| Texto fornecido |
○ ○ ○

Mas apareceu aquele homem legal e gentil e lindo e você quer sim sentar nele. Você tá cheia de desejo. Mas, ainda assim, tem medo. Medo de que de repente ele deixe de ser gentil e a obrigue a fazer o que você não quer. Medo de que ele tire a camisinha sem você perceber e você pegue uma Infecção Sexualmente Transmissível (IST). Ou engravide. Depois de ejacular ele pode ir embora e apagar seu número e bloquear você em todas as redes sociais, mas você pode ter que ficar lidando com as consequências.

A vida sexual das mulheres é permeada pelo medo desde muito cedo, o medo de ser violentada, o medo de engravidar, o medo de ser violentada e engravidar. É do interesse do patriarcado que tenhamos tanto medo, porque quanto mais medo você tem menos livre você é.

Nesta semana, 25 alunas entre 14 e 16 anos do Colégio Santo Agostinho da Barra da Tijuca no Rio de Janeiro tiveram nudes falsos vazados. Alguns colegas criaram imagens explícitas das meninas com o auxílio de inteligência artificial. De acordo com os pais, elas estão tendo crises de ansiedade e chorando.

○ ○ ○

(Entradas de posição dos itens)
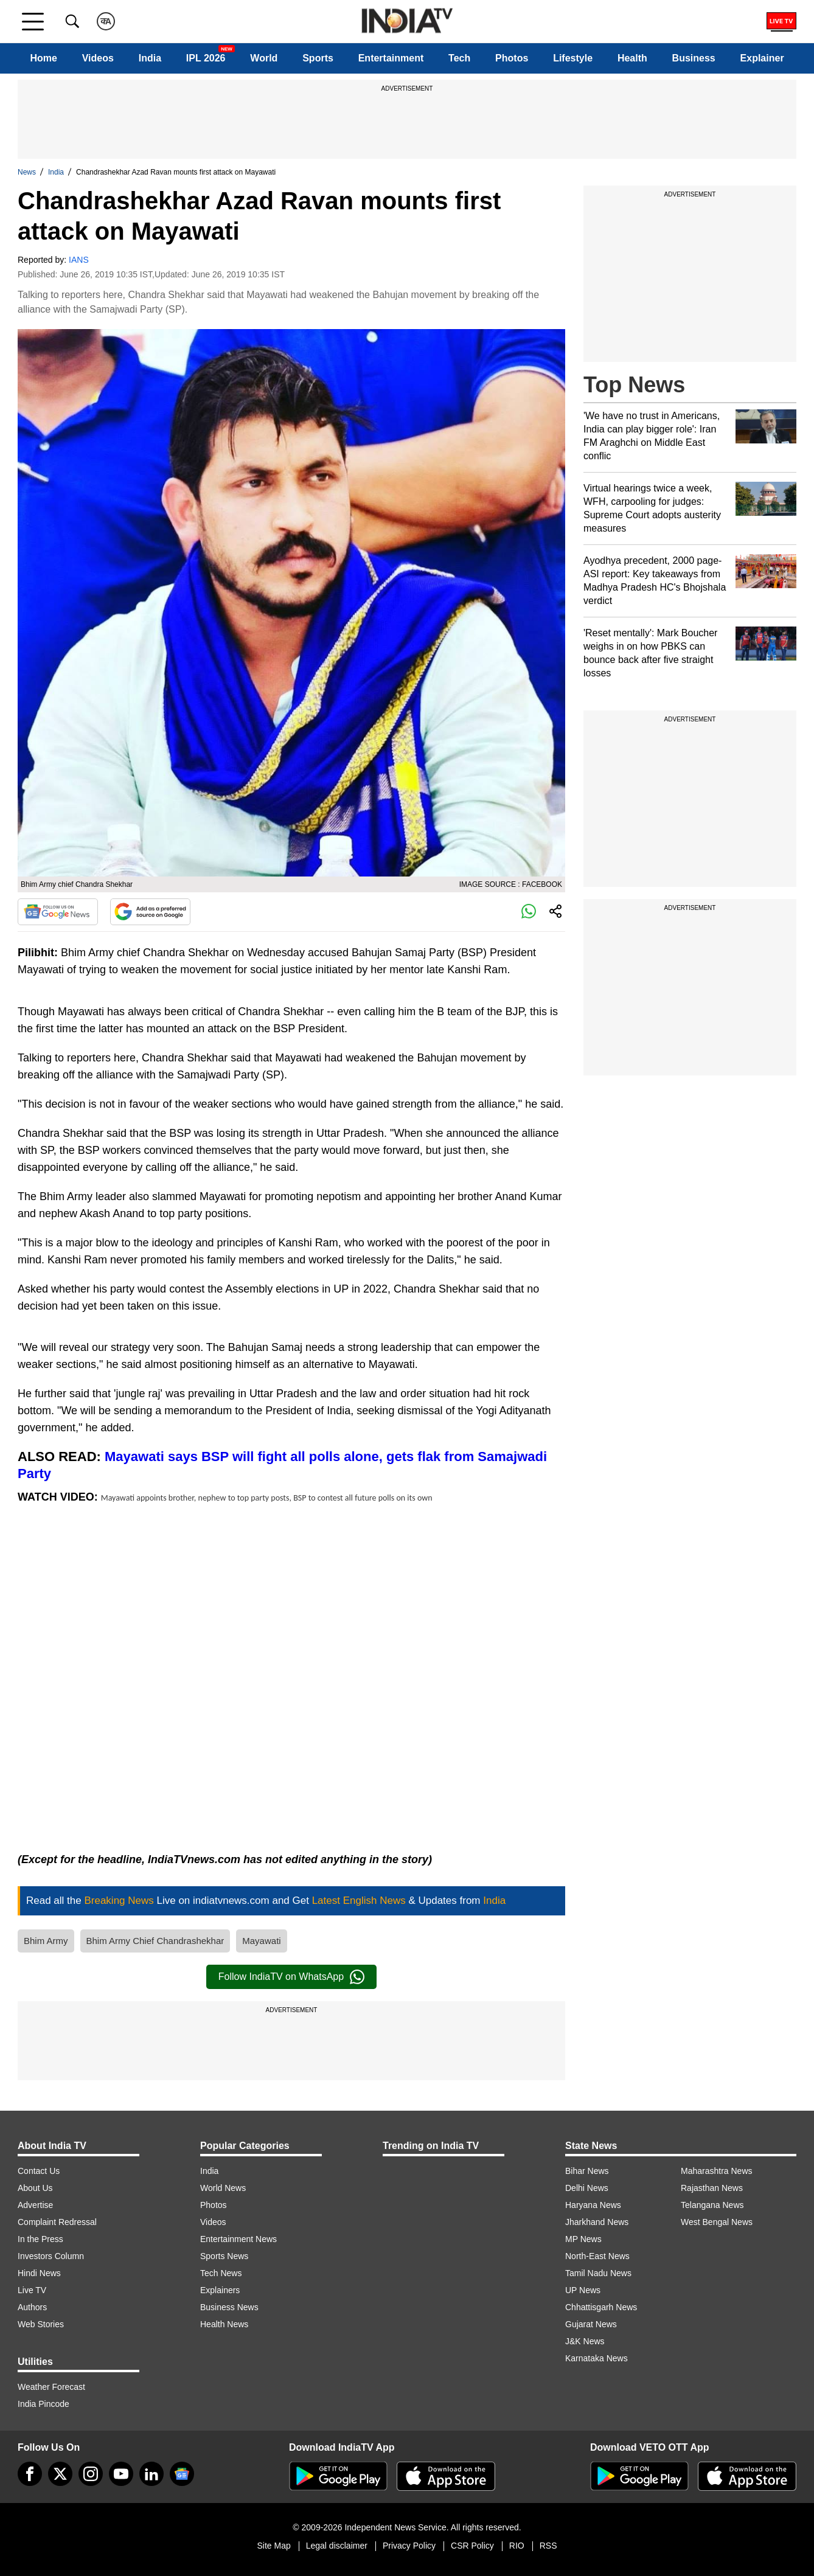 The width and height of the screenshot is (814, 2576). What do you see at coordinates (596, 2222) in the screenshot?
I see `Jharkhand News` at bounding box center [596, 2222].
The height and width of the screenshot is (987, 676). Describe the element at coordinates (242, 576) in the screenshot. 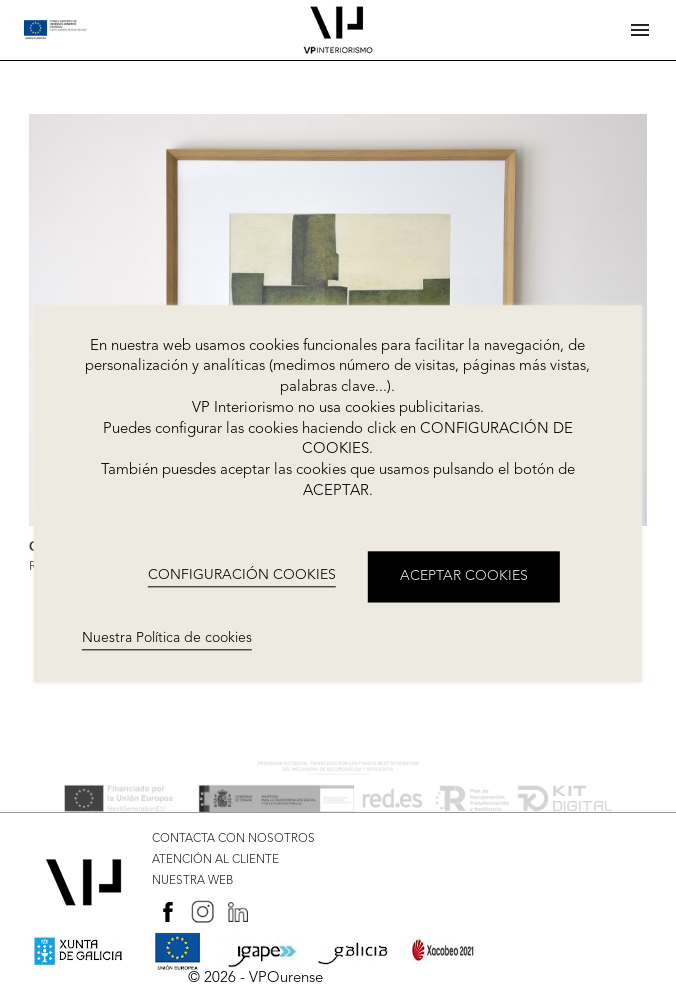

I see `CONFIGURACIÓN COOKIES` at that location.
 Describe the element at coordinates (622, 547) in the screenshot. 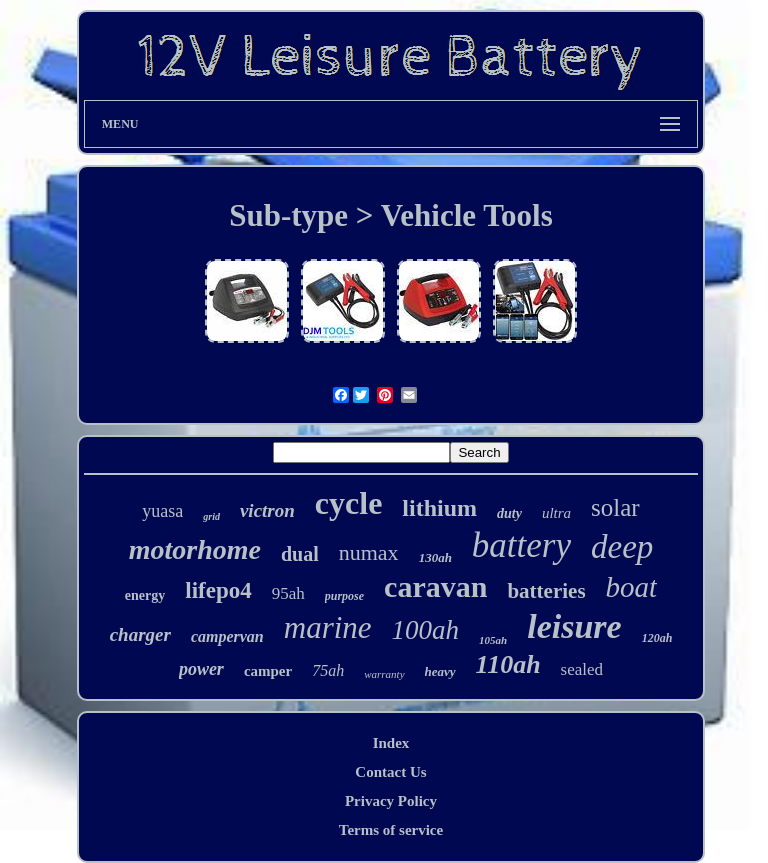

○ ○ ○

| O problema |
Transcreva literalmente o trecho do texto fornecido que vai de "Mas apareceu aquele" a "livre você é.".

| Solução do problema |
Mas apareceu aquele homem legal e gentil e lindo e você quer sim sentar nele. Você tá cheia de desejo. Mas, ainda assim, tem medo. Medo de que de repente ele deixe de ser gentil e a obrigue a fazer o que você não quer. Medo de que ele tire a camisinha sem você perceber e você pegue uma Infecção Sexualmente Transmissível (IST). Ou engravide. Depois de ejacular ele pode ir embora e apagar seu número e bloquear você em todas as redes sociais, mas você pode ter que ficar lidando com as consequências.

A vida sexual das mulheres é permeada pelo medo desde muito cedo, o medo de ser violentada, o medo de engravidar, o medo de ser violentada e engravidar. É do interesse do patriarcado que tenhamos tanto medo, porque quanto mais medo você tem menos livre você é.